Your Community Builder

Museum to build planetarium with grant funding

Carter County Museum (CCM) was recently awarded a $38,000 grant from the Montana Department of Commerce through the Eastern Montana Tourism Initiative Grant Program. The funding will be used to construct a planetarium dome on museum grounds in hopes of attracting more visitors.

In the spring and summer of 2019, the Carter County Museum brought a portable planetarium to eleven communities and over 2,500 students throughout the state of Montana. Part of the StarLab Rural Outreach Program by Carter County Museum and Museum of the Rockies (MOR), the planetarium was purchased by MOR and loaned to CCM for the duration of the project.
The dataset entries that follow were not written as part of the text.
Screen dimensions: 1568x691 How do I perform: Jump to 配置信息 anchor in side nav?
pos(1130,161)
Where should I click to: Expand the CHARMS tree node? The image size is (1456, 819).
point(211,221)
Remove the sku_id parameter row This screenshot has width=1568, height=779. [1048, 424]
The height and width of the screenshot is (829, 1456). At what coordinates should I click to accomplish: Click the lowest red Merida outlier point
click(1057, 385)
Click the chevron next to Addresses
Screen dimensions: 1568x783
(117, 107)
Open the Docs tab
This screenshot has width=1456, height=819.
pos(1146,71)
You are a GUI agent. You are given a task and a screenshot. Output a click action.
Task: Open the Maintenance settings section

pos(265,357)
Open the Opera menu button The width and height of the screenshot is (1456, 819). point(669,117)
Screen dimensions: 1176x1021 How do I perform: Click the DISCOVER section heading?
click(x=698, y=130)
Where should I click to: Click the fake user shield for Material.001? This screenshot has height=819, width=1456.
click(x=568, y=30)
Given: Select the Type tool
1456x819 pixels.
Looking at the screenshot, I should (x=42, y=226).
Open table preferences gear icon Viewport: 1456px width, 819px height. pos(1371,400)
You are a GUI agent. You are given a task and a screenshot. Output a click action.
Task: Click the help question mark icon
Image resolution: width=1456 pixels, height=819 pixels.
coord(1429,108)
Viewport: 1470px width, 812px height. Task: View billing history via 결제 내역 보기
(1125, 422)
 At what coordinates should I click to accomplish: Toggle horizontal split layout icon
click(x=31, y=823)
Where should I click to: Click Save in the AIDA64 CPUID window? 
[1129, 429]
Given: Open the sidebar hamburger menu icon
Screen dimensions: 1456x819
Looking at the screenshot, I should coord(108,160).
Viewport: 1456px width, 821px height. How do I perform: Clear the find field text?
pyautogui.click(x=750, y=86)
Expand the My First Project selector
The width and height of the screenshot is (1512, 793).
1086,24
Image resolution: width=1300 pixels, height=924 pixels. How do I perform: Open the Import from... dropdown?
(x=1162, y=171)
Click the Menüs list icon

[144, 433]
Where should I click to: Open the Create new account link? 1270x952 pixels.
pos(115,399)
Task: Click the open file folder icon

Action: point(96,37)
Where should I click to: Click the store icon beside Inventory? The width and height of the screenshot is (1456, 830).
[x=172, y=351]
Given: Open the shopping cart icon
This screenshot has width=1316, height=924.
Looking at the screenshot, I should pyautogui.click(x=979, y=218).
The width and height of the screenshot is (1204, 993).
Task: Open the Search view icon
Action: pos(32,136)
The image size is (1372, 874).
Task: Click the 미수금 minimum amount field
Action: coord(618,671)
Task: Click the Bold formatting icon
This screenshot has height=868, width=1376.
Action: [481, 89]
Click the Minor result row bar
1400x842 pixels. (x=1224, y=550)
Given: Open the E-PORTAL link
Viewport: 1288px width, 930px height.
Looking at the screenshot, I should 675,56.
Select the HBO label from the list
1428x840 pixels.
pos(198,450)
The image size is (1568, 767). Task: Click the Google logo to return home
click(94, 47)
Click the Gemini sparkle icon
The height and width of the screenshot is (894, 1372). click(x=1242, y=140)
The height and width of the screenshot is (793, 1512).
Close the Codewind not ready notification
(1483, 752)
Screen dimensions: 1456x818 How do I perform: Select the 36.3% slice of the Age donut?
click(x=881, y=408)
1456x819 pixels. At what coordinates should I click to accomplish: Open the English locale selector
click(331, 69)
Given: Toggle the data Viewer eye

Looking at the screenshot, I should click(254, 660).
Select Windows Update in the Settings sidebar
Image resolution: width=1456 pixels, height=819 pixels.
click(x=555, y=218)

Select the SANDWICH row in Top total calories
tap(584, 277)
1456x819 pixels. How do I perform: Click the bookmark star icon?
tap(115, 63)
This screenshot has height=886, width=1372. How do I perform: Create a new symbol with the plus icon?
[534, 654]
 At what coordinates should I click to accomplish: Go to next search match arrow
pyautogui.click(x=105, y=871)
Attendees and hosts of the StarLab repeatedly asked whether such a resource would be available in Eastern Montana in the future, indicating a strong interest.

To answer this demand, Carter County Museum proposed the construction of a planetarium dome on museum grounds and the establishment of regular programming for school audiences and museum visitors throughout the region. Once constructed, the planetarium will be the only publicly accessible planetarium within a 400 mile radius. Museum staff hope that it will draw visitors from nearby states such as Wyoming, North and South Dakota, and Canada.

Out of a total of 5,844 visitors at CCM in 2019, 41 percent were nonresident visitors and 28 percent were from out of the area. Students who attended the planetarium frequently returned with their entire families, contributing to exponential growth.

In the grant application, museum director Sabre Moore stated that: “Building this planetarium in Southeastern Montana will be an important infrastructure asset to developing astrotourism as an Eastern Montana product. Eastern Montana is one of the few places in the United States with dark skies that enable the view of the Milky Way and in some cases, the Northern Lights, making it an ideal target for astrotoursim. Planetariums inspire interest in the night sky and give audiences the ability to view constellations, learn cultural stories, the history of space travel, and the composition of the earth and other planets. The sun does not set until after 9 p.m. in the summer and the planetarium would be a bridge between daytime activities and star parties in nearby state parks and the national forest. All will contribute to the understanding of the value of Montana’s big sky, natural history, and indigenous cultures.”

The museum is currently waiting on paperwork from the state, but staff members hope to have the new planetarium ready to go by mid to late June of this year.